Avec la pandémie, l'objectif de l'ONU d'éradiquer la faim dans le monde d'ici à 2030 s'éloigne dangereusement. 

Pire, selon les projections, quelque "660 millions de personnes environ pourraient connaître la faim en 2030, en partie à cause des effets à long terme de la pandémie de Covid-19 sur la sécurité alimentaire mondiale – soit 30 millions de plus que dans un scénario où il n'y aurait pas eu de pandémie".

Loin d'avoir fait disparaitre les effets du réchauffement climatique, la crise sanitaire les a au contraire exacerbé.
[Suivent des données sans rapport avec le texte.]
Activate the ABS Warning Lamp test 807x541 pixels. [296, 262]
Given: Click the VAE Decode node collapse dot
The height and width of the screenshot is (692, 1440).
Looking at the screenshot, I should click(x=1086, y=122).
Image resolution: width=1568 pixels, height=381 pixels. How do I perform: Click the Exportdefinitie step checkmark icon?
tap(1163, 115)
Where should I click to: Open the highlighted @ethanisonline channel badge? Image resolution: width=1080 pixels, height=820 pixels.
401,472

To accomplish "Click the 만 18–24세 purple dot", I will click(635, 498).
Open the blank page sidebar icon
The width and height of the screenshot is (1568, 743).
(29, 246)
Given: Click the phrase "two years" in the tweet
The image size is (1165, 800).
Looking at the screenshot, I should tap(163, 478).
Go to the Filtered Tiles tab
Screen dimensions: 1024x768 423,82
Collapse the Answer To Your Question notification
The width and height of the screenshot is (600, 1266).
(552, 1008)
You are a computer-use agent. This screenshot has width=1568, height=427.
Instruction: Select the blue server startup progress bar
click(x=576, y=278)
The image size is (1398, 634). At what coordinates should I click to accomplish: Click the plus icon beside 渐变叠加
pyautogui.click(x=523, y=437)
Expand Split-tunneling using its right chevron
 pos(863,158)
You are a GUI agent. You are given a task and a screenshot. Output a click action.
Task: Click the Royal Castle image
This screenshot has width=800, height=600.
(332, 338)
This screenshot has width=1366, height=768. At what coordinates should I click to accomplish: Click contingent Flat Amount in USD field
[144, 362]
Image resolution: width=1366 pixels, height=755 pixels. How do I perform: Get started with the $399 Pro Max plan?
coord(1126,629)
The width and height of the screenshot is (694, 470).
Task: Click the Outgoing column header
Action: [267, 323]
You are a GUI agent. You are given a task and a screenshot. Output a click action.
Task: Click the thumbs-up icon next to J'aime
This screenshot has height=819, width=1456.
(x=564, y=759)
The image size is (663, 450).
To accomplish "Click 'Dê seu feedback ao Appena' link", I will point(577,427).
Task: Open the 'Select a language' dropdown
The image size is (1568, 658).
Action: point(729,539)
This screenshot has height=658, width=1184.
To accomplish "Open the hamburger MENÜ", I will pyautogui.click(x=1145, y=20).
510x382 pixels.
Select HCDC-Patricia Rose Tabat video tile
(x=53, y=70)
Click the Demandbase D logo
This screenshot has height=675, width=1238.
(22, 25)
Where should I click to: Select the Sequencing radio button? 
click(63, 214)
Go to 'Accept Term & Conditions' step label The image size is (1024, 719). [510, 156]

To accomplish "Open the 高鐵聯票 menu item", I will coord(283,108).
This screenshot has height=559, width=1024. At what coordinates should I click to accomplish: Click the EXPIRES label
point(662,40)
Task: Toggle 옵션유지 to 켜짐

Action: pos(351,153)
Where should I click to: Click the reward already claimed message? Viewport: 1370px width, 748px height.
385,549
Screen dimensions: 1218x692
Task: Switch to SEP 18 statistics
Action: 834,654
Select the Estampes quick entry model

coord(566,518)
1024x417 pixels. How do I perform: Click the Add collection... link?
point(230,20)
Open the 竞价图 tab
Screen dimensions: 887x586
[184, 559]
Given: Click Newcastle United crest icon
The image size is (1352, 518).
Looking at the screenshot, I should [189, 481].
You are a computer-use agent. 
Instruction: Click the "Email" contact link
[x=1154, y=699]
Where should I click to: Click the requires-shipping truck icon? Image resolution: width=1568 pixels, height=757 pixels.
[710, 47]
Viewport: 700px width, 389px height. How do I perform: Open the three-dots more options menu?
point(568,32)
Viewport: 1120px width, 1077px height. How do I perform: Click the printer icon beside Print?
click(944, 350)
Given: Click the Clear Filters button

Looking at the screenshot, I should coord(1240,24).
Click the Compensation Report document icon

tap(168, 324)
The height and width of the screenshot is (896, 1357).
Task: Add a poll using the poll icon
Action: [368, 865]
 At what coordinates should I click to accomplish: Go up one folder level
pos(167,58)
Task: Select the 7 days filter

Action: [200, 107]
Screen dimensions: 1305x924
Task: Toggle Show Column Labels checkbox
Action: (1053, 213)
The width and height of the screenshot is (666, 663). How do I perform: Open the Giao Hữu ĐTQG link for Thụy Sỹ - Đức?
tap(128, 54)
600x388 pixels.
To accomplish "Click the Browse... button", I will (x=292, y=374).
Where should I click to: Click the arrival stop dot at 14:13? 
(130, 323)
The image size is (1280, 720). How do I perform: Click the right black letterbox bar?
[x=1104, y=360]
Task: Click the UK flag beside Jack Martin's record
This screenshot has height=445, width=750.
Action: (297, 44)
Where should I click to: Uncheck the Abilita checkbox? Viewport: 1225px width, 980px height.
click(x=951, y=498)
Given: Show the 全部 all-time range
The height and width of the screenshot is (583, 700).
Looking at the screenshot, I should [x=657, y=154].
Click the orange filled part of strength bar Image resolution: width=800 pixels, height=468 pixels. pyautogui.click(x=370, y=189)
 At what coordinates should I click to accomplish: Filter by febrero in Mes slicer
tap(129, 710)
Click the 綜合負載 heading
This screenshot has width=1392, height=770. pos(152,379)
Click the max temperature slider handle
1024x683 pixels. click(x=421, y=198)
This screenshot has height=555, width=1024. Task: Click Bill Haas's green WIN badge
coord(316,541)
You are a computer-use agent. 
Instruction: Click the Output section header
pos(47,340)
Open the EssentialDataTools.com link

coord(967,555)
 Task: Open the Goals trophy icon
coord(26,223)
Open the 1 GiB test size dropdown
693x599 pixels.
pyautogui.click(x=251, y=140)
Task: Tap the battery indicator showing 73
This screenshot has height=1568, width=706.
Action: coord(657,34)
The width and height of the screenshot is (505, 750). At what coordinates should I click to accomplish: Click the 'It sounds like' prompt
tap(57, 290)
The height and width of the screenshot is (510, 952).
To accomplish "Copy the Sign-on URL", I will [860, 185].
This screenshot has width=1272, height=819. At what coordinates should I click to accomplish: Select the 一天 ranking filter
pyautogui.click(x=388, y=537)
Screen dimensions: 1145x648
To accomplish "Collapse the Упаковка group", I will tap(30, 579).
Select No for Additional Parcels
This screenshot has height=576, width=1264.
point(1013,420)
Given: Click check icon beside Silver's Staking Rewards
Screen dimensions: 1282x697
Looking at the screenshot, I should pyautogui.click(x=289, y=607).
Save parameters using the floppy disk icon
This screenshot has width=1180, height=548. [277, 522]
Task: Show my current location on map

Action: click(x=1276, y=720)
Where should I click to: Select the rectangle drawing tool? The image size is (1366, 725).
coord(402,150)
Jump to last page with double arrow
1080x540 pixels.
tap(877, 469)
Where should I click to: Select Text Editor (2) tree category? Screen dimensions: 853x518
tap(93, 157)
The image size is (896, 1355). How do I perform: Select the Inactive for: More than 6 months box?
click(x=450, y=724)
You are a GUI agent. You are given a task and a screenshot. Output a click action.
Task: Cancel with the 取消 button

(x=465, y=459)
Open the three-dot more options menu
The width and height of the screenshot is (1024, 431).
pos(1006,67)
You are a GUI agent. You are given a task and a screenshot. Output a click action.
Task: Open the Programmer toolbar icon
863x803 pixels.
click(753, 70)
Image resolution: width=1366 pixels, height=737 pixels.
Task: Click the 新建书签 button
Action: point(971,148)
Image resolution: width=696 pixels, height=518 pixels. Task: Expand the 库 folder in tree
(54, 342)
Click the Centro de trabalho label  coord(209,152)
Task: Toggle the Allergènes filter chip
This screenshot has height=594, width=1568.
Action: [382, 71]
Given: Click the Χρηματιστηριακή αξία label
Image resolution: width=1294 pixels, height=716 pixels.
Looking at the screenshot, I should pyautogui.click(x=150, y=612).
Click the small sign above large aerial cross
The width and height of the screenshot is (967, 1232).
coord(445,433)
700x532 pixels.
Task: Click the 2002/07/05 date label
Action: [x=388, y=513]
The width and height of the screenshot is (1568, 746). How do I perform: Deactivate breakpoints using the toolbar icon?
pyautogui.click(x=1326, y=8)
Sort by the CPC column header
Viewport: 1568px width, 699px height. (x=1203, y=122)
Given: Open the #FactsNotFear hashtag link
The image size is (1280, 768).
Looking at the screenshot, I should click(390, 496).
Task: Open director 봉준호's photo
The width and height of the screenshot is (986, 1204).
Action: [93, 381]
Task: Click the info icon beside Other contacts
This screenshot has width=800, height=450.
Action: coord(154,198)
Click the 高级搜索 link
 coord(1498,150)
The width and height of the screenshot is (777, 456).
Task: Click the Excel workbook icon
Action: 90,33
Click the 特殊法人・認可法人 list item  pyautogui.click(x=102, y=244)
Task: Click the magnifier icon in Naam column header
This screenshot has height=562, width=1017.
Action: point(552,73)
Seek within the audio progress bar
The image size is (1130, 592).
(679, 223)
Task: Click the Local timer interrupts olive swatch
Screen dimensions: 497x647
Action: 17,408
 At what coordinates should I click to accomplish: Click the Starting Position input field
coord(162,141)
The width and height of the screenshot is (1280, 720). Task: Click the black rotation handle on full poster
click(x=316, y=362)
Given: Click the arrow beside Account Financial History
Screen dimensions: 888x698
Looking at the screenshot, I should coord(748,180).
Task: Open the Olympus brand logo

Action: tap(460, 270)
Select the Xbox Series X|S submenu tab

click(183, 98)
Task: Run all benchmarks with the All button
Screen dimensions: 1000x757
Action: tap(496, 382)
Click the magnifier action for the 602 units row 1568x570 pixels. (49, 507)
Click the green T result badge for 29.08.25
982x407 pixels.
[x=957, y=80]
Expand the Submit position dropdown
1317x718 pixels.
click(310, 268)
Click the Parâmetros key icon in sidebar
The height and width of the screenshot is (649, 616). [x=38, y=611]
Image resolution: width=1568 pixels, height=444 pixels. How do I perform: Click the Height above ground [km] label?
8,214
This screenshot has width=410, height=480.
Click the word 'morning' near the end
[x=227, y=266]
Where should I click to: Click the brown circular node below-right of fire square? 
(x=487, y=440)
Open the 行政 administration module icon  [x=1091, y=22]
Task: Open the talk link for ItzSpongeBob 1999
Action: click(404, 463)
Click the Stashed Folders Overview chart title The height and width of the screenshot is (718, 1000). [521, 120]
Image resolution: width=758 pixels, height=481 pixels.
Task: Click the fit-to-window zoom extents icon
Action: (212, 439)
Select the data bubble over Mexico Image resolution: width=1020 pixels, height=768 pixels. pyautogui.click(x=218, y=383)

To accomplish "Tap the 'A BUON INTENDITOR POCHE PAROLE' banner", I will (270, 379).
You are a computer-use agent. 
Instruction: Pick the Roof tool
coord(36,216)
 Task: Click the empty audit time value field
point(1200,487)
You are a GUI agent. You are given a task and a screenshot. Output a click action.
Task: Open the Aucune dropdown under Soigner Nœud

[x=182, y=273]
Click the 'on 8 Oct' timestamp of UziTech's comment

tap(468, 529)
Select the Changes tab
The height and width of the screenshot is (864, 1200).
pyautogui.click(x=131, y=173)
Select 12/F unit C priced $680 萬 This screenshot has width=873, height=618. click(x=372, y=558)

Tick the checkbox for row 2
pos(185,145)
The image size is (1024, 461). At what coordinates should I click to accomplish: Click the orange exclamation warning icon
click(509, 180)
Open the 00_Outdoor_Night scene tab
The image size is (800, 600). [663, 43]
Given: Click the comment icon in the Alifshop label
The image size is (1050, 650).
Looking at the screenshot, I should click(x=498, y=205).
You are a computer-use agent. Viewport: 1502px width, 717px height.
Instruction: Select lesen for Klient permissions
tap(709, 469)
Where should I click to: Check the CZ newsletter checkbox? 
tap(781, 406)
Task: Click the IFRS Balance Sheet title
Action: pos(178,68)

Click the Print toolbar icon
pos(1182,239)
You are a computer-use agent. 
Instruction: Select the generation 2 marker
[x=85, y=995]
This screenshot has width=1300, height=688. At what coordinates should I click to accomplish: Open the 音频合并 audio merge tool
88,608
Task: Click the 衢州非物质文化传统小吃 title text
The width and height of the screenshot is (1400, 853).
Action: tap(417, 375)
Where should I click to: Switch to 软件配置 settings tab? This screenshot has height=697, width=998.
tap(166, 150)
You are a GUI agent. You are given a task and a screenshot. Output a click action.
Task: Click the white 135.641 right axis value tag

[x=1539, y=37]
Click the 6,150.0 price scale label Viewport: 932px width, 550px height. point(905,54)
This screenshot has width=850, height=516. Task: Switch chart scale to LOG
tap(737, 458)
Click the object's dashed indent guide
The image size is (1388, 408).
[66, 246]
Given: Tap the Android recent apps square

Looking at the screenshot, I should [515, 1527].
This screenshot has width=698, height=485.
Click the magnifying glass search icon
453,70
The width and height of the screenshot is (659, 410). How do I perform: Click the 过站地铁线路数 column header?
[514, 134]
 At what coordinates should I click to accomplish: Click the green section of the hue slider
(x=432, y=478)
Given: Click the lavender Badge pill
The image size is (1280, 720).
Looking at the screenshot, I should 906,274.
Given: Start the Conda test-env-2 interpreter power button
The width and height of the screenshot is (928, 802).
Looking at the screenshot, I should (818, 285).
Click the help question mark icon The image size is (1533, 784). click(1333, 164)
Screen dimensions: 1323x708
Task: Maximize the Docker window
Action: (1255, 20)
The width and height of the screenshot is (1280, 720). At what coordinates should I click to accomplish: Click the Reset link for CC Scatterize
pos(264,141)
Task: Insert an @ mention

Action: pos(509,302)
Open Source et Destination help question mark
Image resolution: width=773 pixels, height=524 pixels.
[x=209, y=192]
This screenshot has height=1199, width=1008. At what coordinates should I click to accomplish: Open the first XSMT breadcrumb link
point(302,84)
Face à l'urgence, un sommet mondial sur les systèmes alimentaires aura lieu en septembre à New-York. 

A cette occasion, "Action contre la Faim" appelle à "une refonte globale, radicale et juste des systèmes alimentaires en faveur de l'agroécologie paysanne". "Il est primordial que les Etats amorcent dès maintenant des changements de fond à la hauteur de la situation et cessent d'abdiquer face aux géants de l’agro-industrie", estime l'ONG dans un communiqué.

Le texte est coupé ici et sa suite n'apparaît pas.